Directions: Please transcribe the line with "How do I perform: Select" and the lines after it through the end of the listing below, keeping both ends and nothing more.

Data for analysis:
══════
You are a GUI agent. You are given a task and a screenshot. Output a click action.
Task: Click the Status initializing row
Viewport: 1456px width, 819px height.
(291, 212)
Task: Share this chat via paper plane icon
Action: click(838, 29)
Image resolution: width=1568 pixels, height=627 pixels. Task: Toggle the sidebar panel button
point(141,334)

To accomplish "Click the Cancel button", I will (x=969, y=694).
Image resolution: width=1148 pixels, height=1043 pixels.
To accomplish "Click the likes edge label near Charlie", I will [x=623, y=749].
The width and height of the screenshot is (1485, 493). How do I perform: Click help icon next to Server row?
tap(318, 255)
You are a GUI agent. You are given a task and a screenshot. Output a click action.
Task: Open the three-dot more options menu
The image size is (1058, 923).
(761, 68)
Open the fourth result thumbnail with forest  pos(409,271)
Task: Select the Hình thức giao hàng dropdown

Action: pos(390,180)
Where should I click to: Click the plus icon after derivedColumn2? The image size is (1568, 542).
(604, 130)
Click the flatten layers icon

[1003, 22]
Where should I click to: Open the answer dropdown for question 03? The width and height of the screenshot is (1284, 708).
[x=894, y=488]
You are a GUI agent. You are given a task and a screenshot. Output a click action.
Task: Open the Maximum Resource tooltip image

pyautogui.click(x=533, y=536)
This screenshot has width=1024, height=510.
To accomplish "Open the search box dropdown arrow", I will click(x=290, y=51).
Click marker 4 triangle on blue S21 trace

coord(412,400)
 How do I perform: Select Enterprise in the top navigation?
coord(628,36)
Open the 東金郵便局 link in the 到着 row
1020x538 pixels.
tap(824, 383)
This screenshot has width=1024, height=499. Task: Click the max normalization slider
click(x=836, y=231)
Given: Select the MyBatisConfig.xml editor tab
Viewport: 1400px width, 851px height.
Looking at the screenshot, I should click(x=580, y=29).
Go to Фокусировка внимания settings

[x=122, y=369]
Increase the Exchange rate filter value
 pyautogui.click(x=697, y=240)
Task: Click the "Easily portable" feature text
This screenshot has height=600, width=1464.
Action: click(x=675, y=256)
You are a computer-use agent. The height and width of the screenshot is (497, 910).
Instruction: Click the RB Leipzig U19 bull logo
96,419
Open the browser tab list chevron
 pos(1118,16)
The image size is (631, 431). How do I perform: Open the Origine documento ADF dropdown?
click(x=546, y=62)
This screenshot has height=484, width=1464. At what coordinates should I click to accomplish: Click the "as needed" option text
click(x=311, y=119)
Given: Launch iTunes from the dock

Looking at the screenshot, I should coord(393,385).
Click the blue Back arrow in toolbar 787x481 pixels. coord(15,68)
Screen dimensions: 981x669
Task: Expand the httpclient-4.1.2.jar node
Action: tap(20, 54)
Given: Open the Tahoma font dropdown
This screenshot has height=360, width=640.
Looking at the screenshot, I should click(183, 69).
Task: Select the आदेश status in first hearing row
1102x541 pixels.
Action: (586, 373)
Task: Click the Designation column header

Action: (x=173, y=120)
══════
Exercise output:
 How do I perform: Select Enterprise in the top navigation?
coord(628,36)
Open the 東金郵便局 link in the 到着 row
1020x538 pixels.
tap(824, 383)
This screenshot has width=1024, height=499. Task: Click the max normalization slider
click(x=836, y=231)
Given: Select the MyBatisConfig.xml editor tab
Viewport: 1400px width, 851px height.
Looking at the screenshot, I should click(x=580, y=29).
Go to Фокусировка внимания settings

[x=122, y=369]
Increase the Exchange rate filter value
 pyautogui.click(x=697, y=240)
Task: Click the "Easily portable" feature text
This screenshot has height=600, width=1464.
Action: click(x=675, y=256)
You are a computer-use agent. The height and width of the screenshot is (497, 910).
Instruction: Click the RB Leipzig U19 bull logo
96,419
Open the browser tab list chevron
 pos(1118,16)
The image size is (631, 431). How do I perform: Open the Origine documento ADF dropdown?
click(x=546, y=62)
This screenshot has height=484, width=1464. At what coordinates should I click to accomplish: Click the "as needed" option text
click(x=311, y=119)
Given: Launch iTunes from the dock

Looking at the screenshot, I should coord(393,385).
Click the blue Back arrow in toolbar 787x481 pixels. coord(15,68)
Screen dimensions: 981x669
Task: Expand the httpclient-4.1.2.jar node
Action: tap(20, 54)
Given: Open the Tahoma font dropdown
This screenshot has height=360, width=640.
Looking at the screenshot, I should click(183, 69).
Task: Select the आदेश status in first hearing row
1102x541 pixels.
Action: (586, 373)
Task: Click the Designation column header

Action: (x=173, y=120)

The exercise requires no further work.